In the records below, find the line containing "Given: Toggle the 筛选器 filter checkbox icon". Output it and every line after it to the end, unchanged, with no pictures.

TASK INPUTS section start

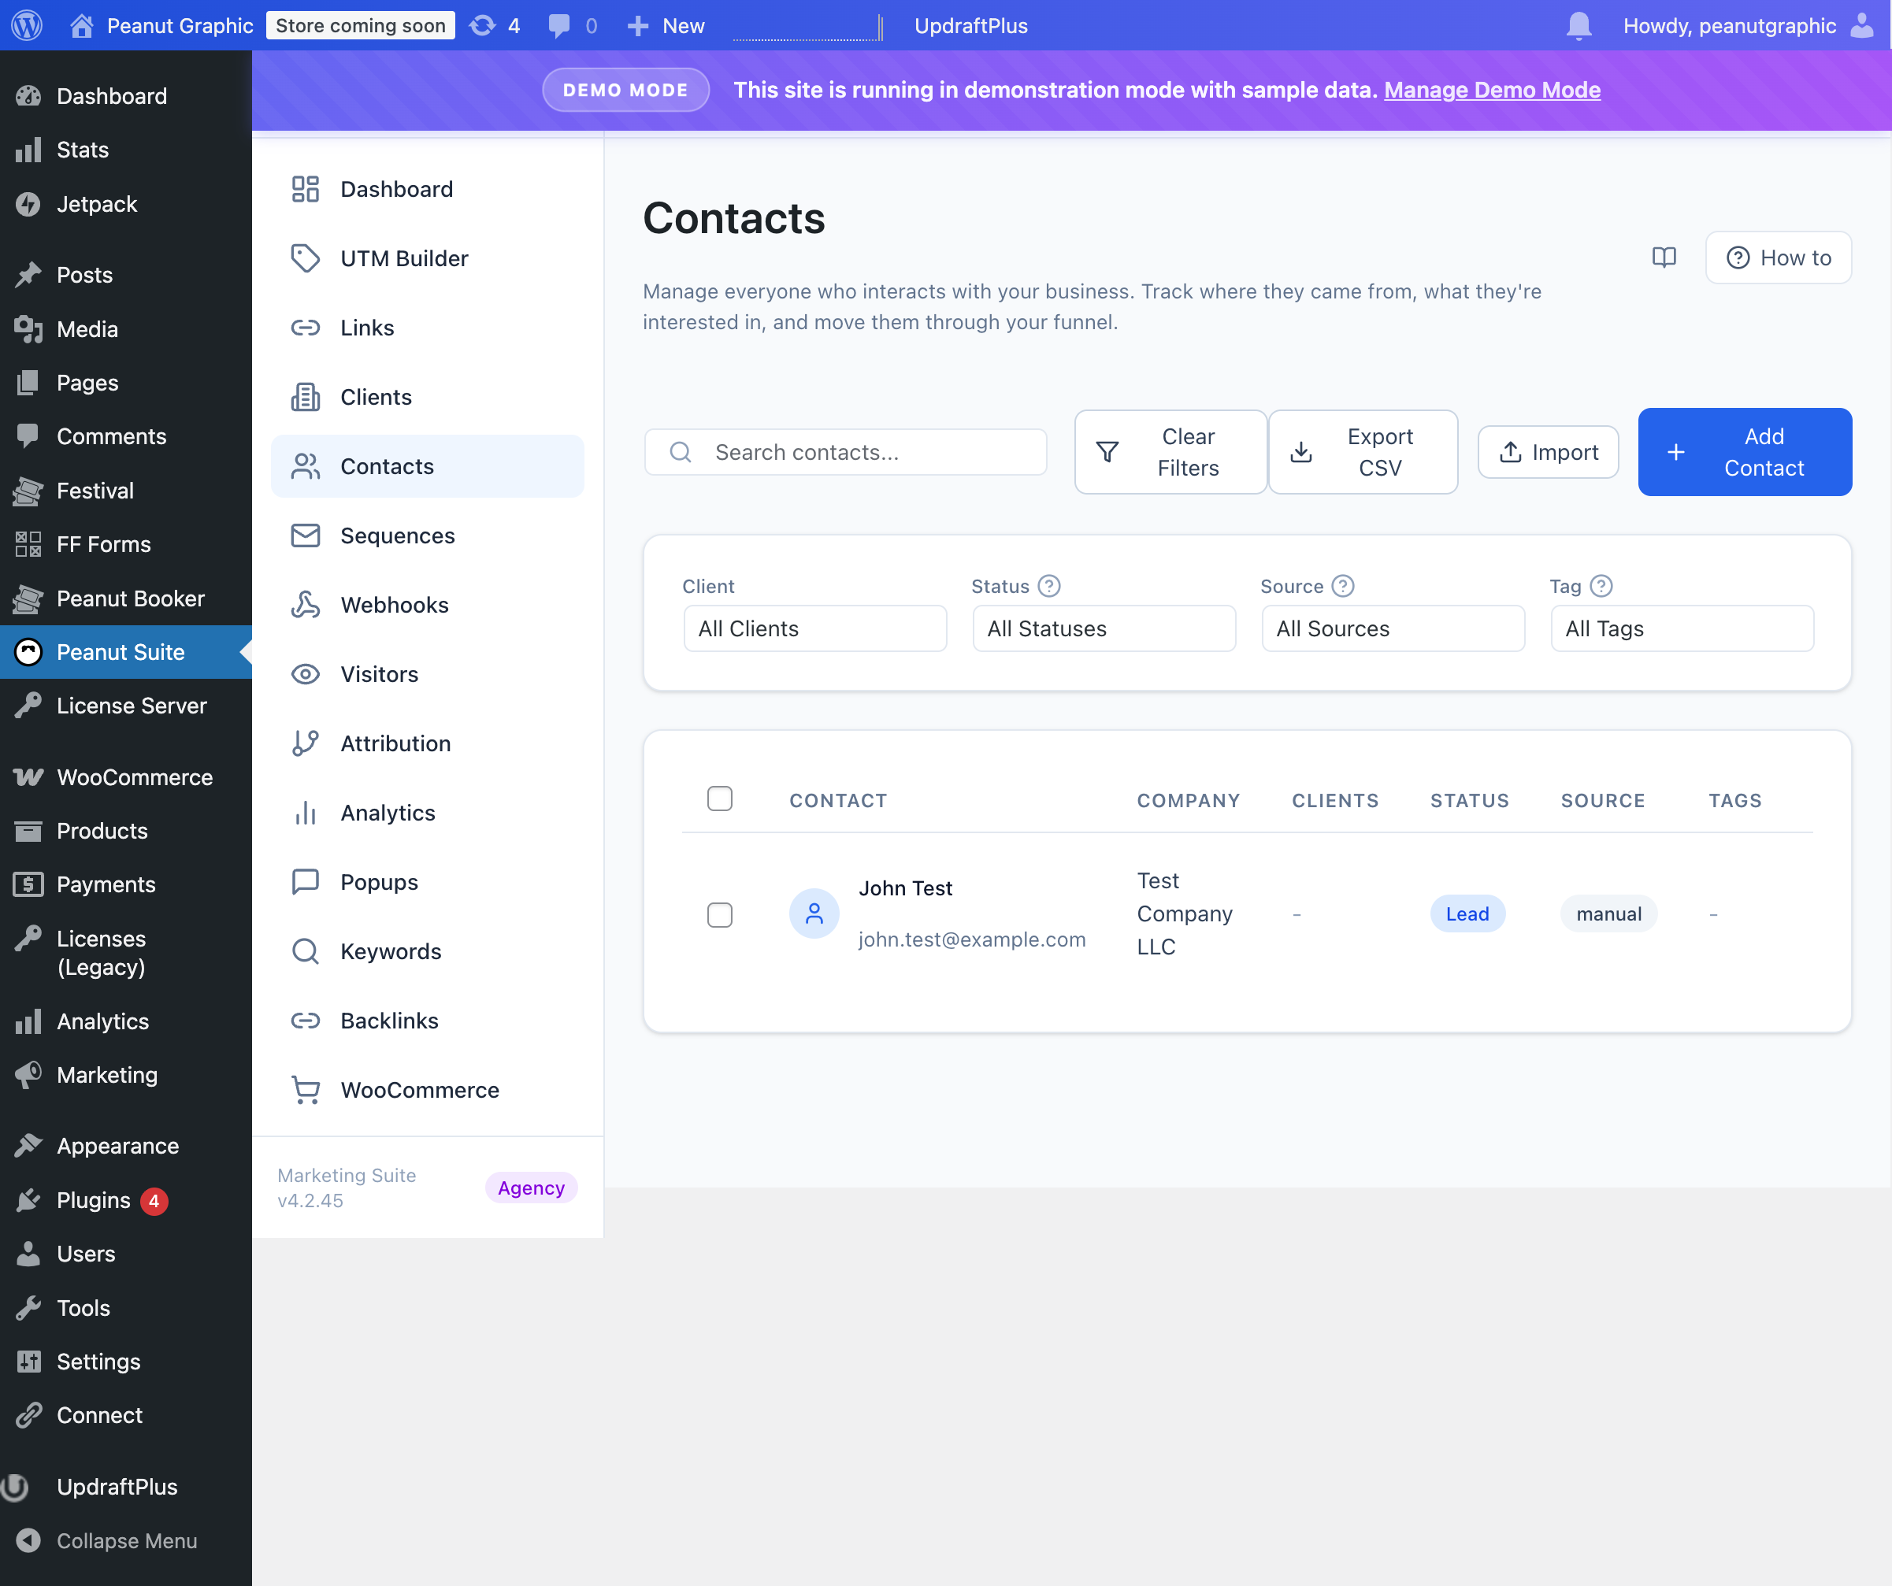
Task: Go to Visitors in the suite menu
Action: (x=379, y=674)
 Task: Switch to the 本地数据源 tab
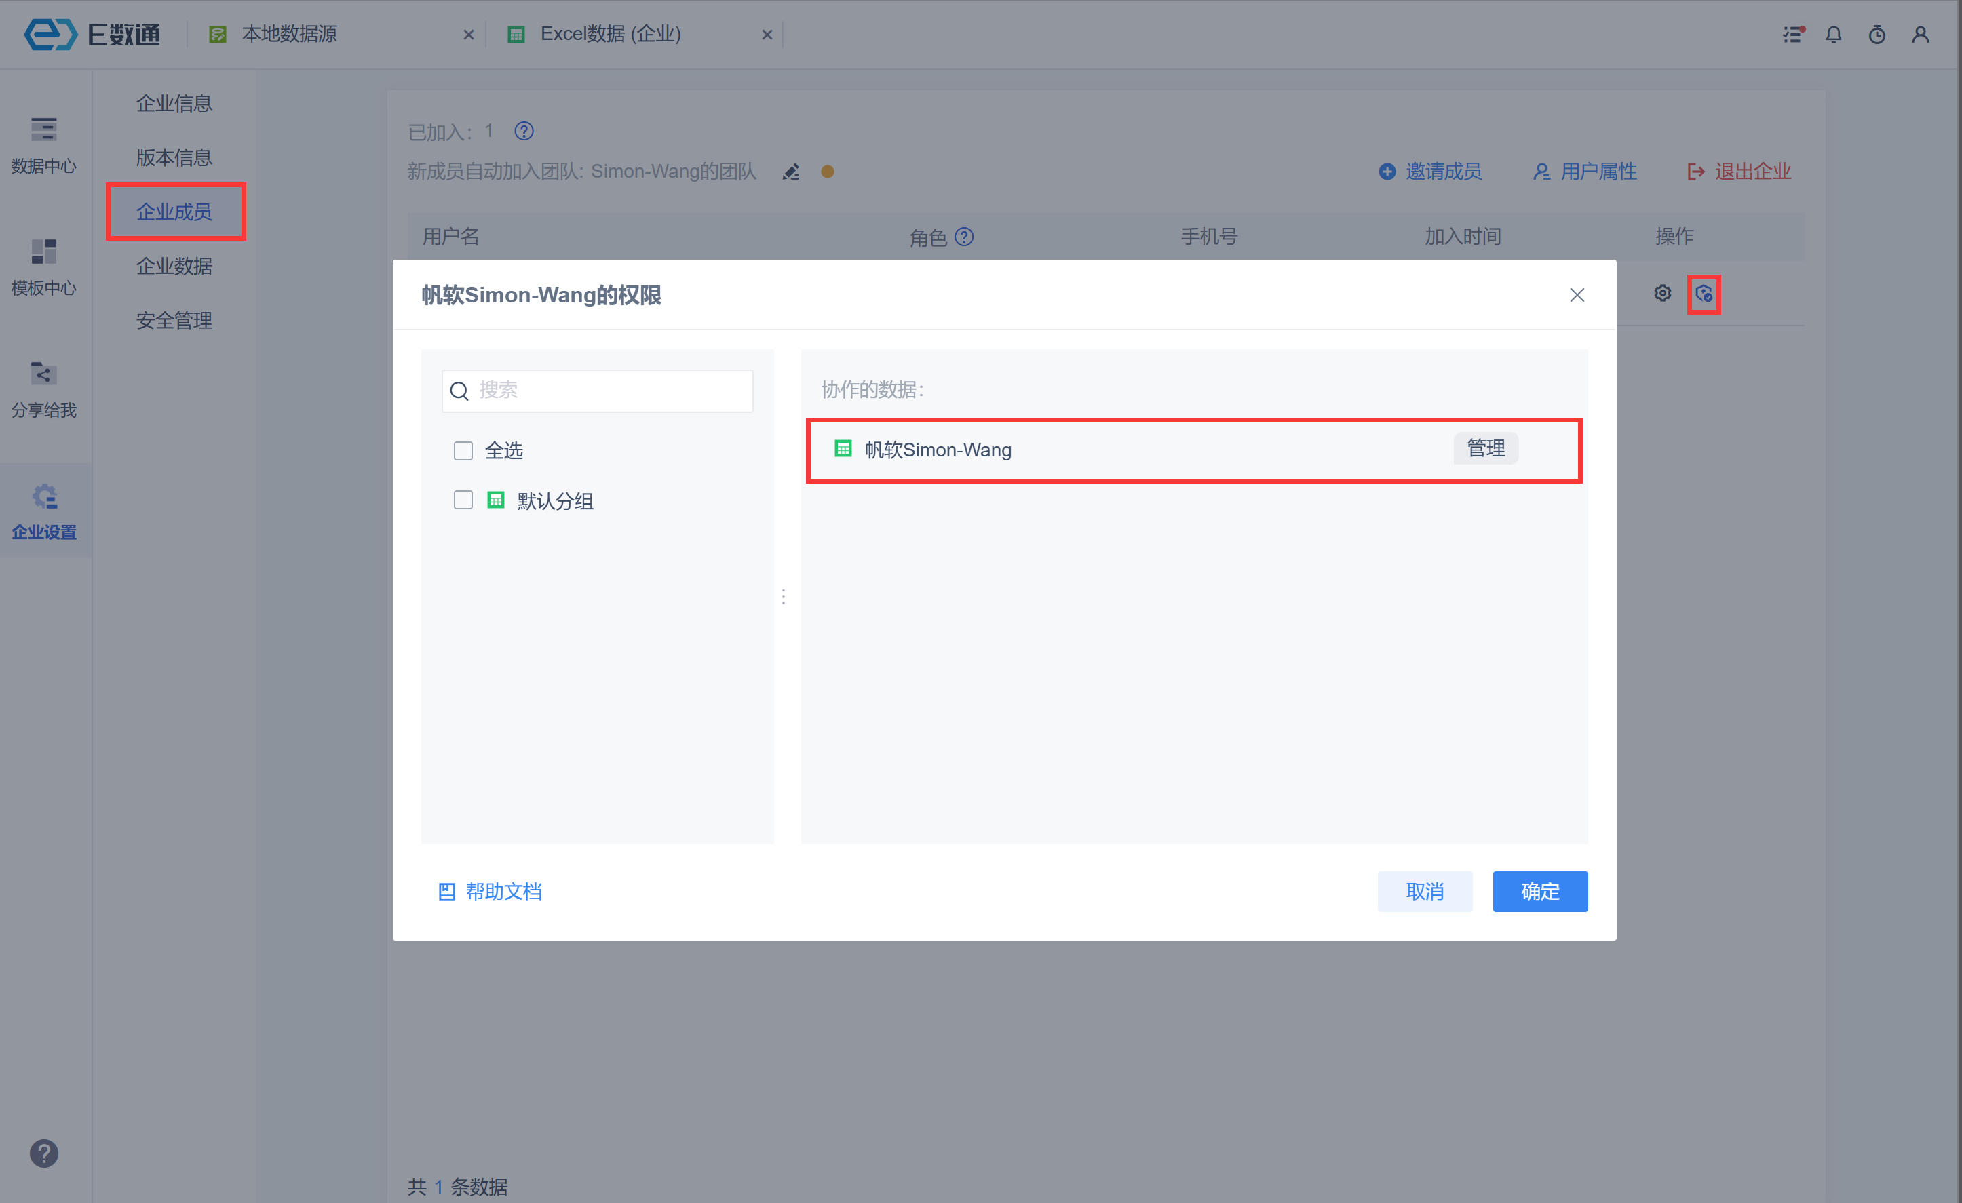click(x=289, y=34)
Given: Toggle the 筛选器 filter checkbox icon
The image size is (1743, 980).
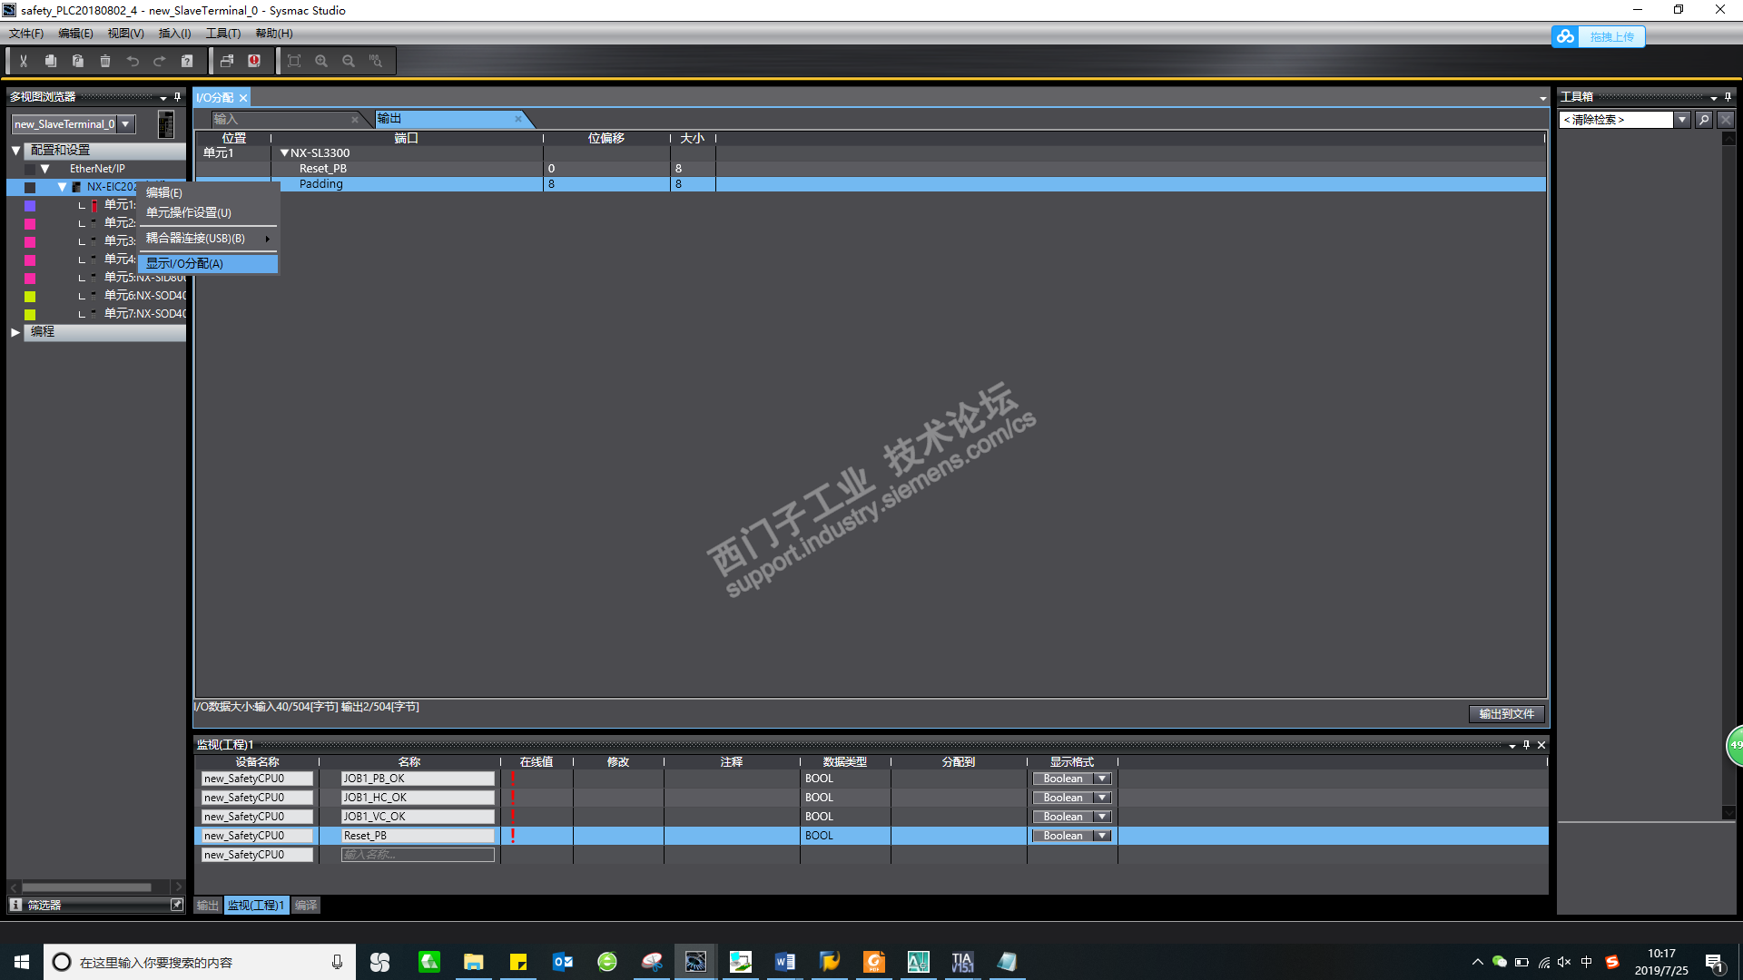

TASK INPUTS section end

**RESULT OF THE TASK:**
Given: Toggle the 筛选器 filter checkbox icon
The image size is (1743, 980).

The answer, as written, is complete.